**PROBLEMS TO WORK ON**
a – Reproduce the judgment excerpt on interest deductions from "is not ambiguous." to "decided; see P. W.", word for word.
b – For each statement, answer yes or no according to the judgment excerpt on interest deductions, and quote the words that decide it: (i) Interest on borrowed money used to buy life insurance policies is deductible. (ii) The taxpayer bears the onus of tracing borrowed funds to an identifiable use. (iii) The purpose of the borrowing itself is what matters for the deduction.

**SUPPLIED PASSAGE**

++++++

XVI. In my opinion, s. 20(1)(c)(i)
is not ambiguous. It clearly states that interest can be deducted as an
expense when the interest is paid or payable in the taxation year pursuant to a
legal obligation to pay interest, and when the interest is payable on money
borrowed for the purpose of earning income from a business or property. The
purpose of the interest deduction provision is to encourage the accumulation of
capital which would produce taxable income, as Dickson C.J. noted in Bronfman
Trust, supra, at p. 45. But for s. 20(1)(c)(i), the
deduction of interest payments would be prevented by s. 18(1)(b) (Canada
Safeway Ltd. v. Minister of National Revenue, [1957] S.C.R. 717; some
commentators suggest that Canada Safeway is wrongly decided; see P. W.
Hogg and J. E. Magee, Principles of Canadian Income Tax Law (1995), at
p. 221, note 36; however, I need not address that issue in these reasons).
XVII. In Bronfman Trust, Dickson C.J.
commented on eligible and ineligible uses of borrowed money within the context
of s. 20(1)(c)(i), at pp. 45-46:
Not
all borrowing expenses are deductible. Interest on borrowed money used to
produce tax exempt income is not deductible. Interest on borrowed money used
to buy life insurance policies is not deductible. Interest on borrowings used
for non-income earning purposes, such as personal consumption or the making of
capital gains is similarly not deductible. The statutory deduction thus
requires a characterization of the use of borrowed money as between the
eligible use of earning non-exempt income from a business or property and a
variety of possible ineligible uses. The onus is on the taxpayer to trace the
borrowed funds to an identifiable use which triggers the deduction. Therefore,
if the taxpayer commingles funds used for a variety of purposes only some of
which are eligible he or she may be unable to claim the deduction....
The
interest deduction provision requires not only a characterization of the use of
borrowed funds, but also a characterization of "purpose".
Eligibility for the deduction is contingent on the use of borrowed money for
the purpose of earning income. It is well-established in the jurisprudence,
however, that it is not the purpose of the borrowing itself which is relevant.
What is relevant, rather, is the taxpayer's purpose in using the
borrowed money in a particular manner: Auld v. Minister of National Revenue,
62 D.T.C. 27 (T.A.B.) Consequently, the focus of the inquiry must be centered
on the use to which the taxpayer put the borrowed funds. [Emphasis in
original.]
Dickson C.J. also pointed to a
distinction between the original and the current use of borrowed money (at p.

++++++

**SUPPLIED ENTRIES**
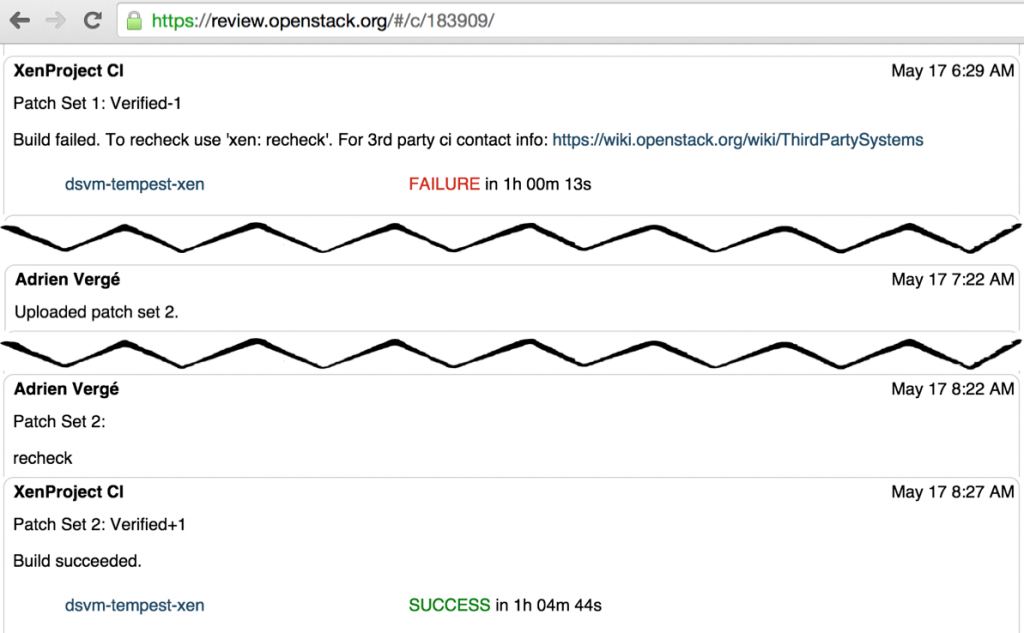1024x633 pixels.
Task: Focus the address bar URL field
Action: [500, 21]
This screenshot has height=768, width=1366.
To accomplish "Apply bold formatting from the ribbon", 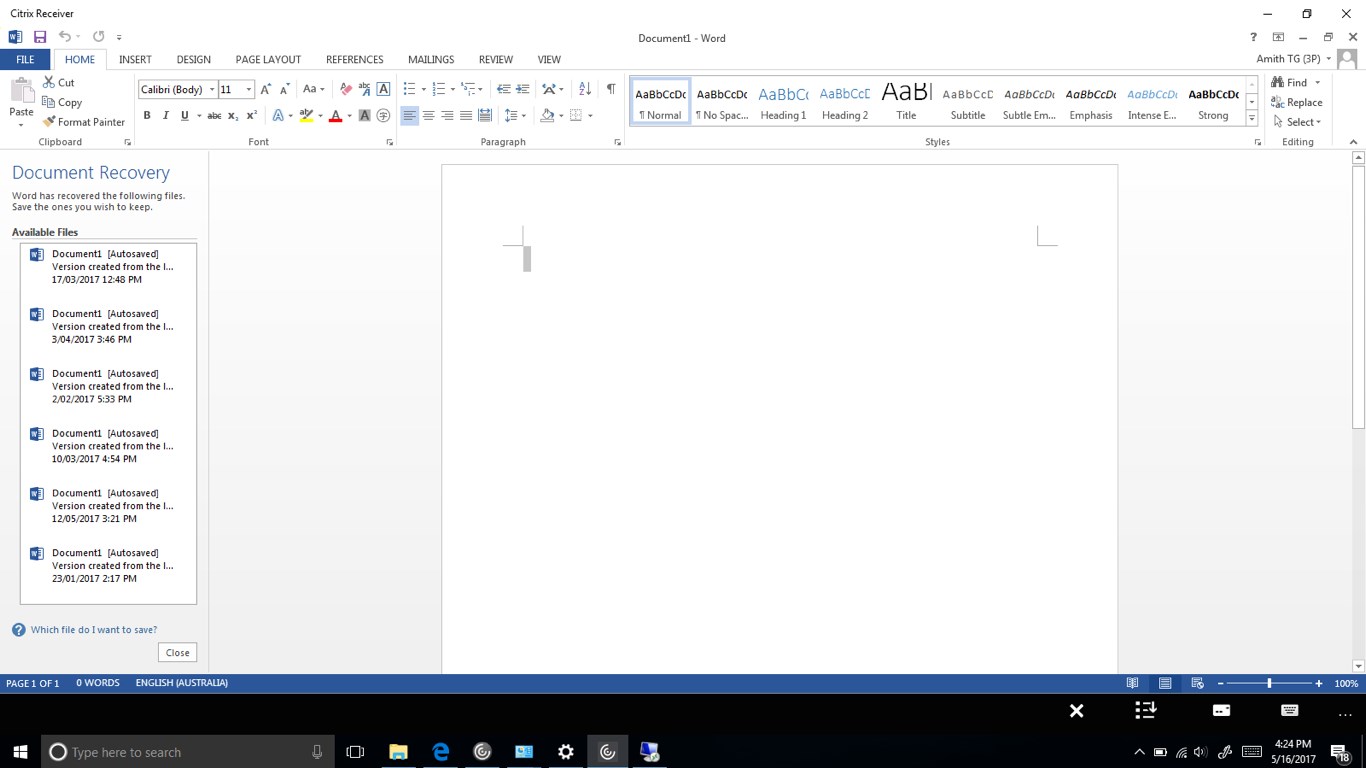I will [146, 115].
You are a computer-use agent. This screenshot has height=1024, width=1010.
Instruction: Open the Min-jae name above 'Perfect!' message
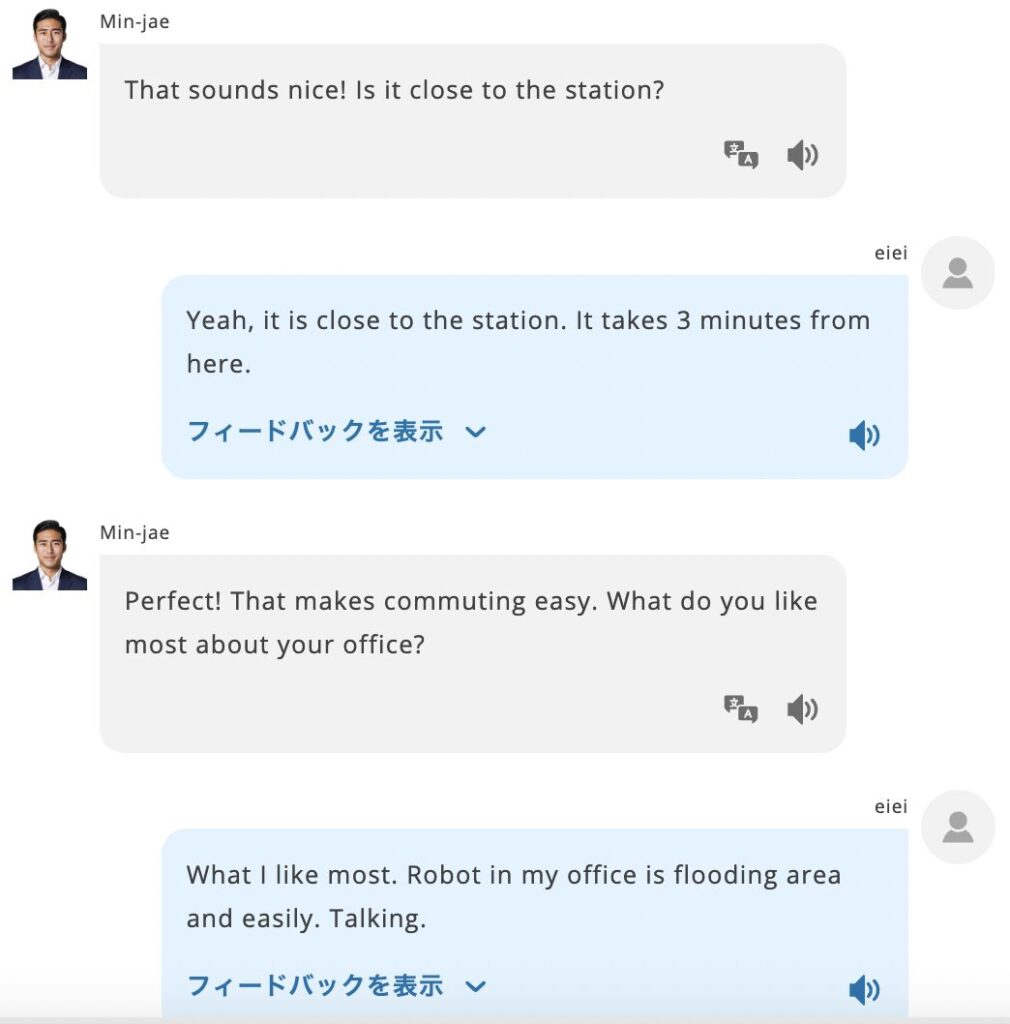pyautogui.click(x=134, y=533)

++++++

**ANSWERS FOR THE EXERCISE**
a –
is not ambiguous. It clearly states that interest can be deducted as an
expense when the interest is paid or payable in the taxation year pursuant to a
legal obligation to pay interest, and when the interest is payable on money
borrowed for the purpose of earning income from a business or property. The
purpose of the interest deduction provision is to encourage the accumulation of
capital which would produce taxable income, as Dickson C.J. noted in Bronfman
Trust, supra, at p. 45. But for s. 20(1)(c)(i), the
deduction of interest payments would be prevented by s. 18(1)(b) (Canada
Safeway Ltd. v. Minister of National Revenue, [1957] S.C.R. 717; some
commentators suggest that Canada Safeway is wrongly decided; see P. W.

b –
(i) No: "Interest on borrowed money used to buy life insurance policies is not deductible."
(ii) Yes: "The onus is on the taxpayer to trace the borrowed funds to an identifiable use which triggers the deduction."
(iii) No: "it is not the purpose of the borrowing itself which is relevant."